TASK DESCRIPTION => Match the word "Augustin". Return each line of the data below where it appears.

##############################

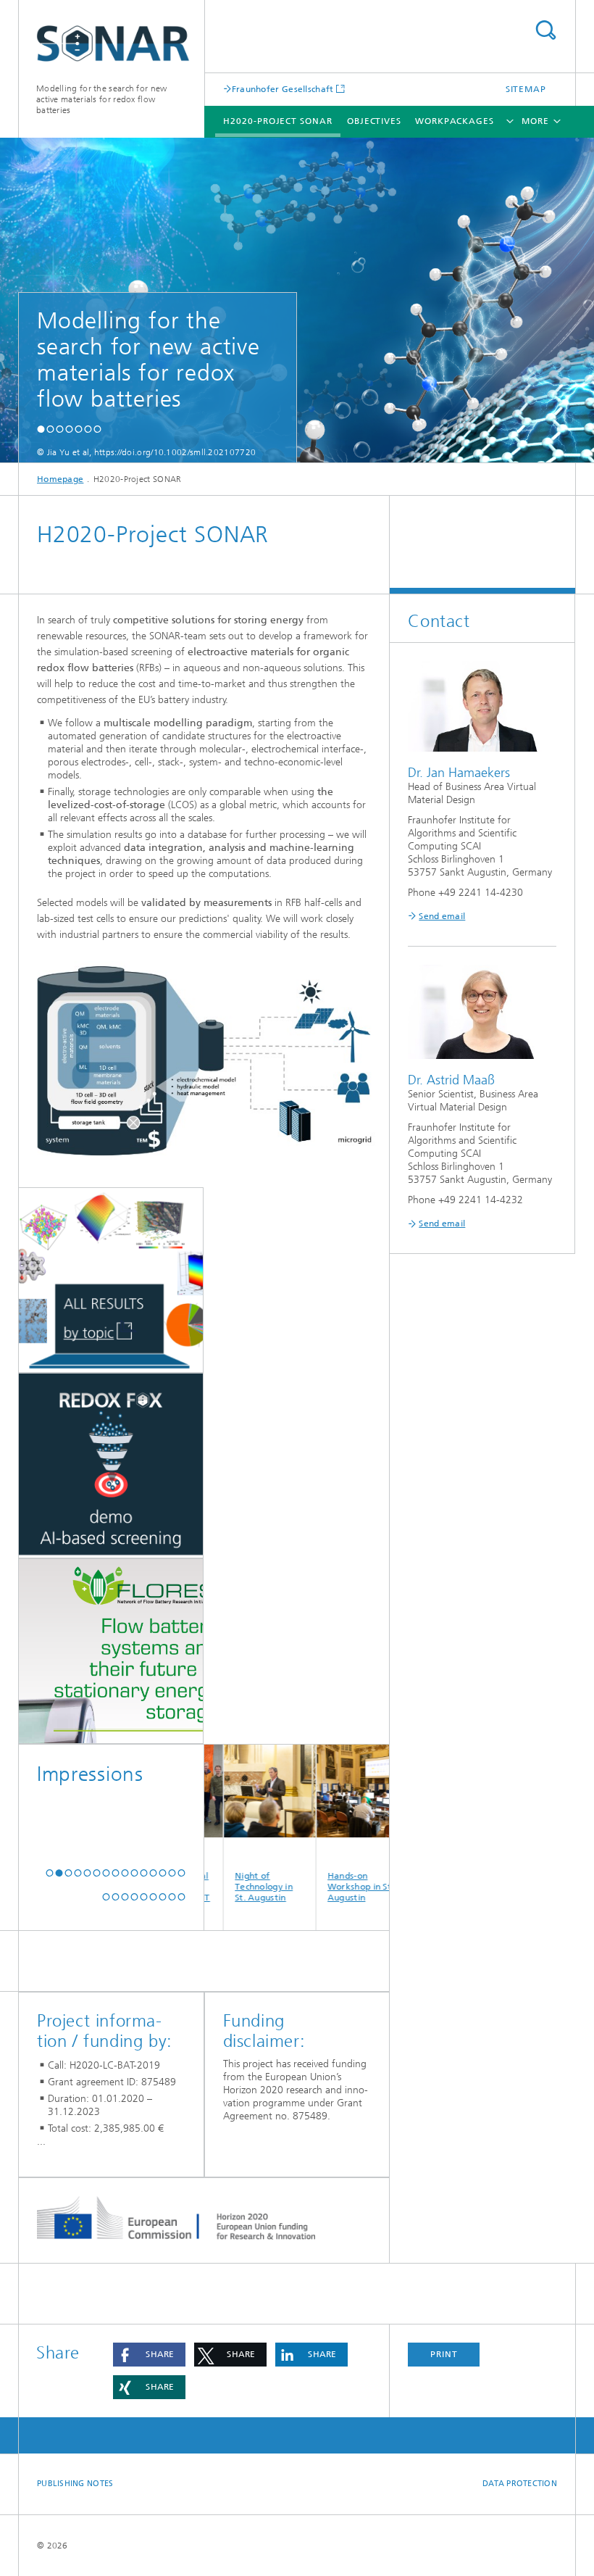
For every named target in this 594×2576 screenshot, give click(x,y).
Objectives (374, 121)
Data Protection (519, 2483)
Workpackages (454, 121)
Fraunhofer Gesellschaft (283, 89)
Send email (442, 916)
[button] (41, 429)
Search (545, 30)
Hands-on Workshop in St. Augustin (323, 1887)
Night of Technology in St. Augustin (227, 1887)
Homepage (60, 479)
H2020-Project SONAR (277, 121)
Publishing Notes (75, 2483)
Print (444, 2354)
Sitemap (526, 89)
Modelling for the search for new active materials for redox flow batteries (101, 99)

##############################

TASK SOLUTION =>
Hands-on Workshop in St. Augustin (323, 1887)
Night of Technology in St. Augustin (227, 1887)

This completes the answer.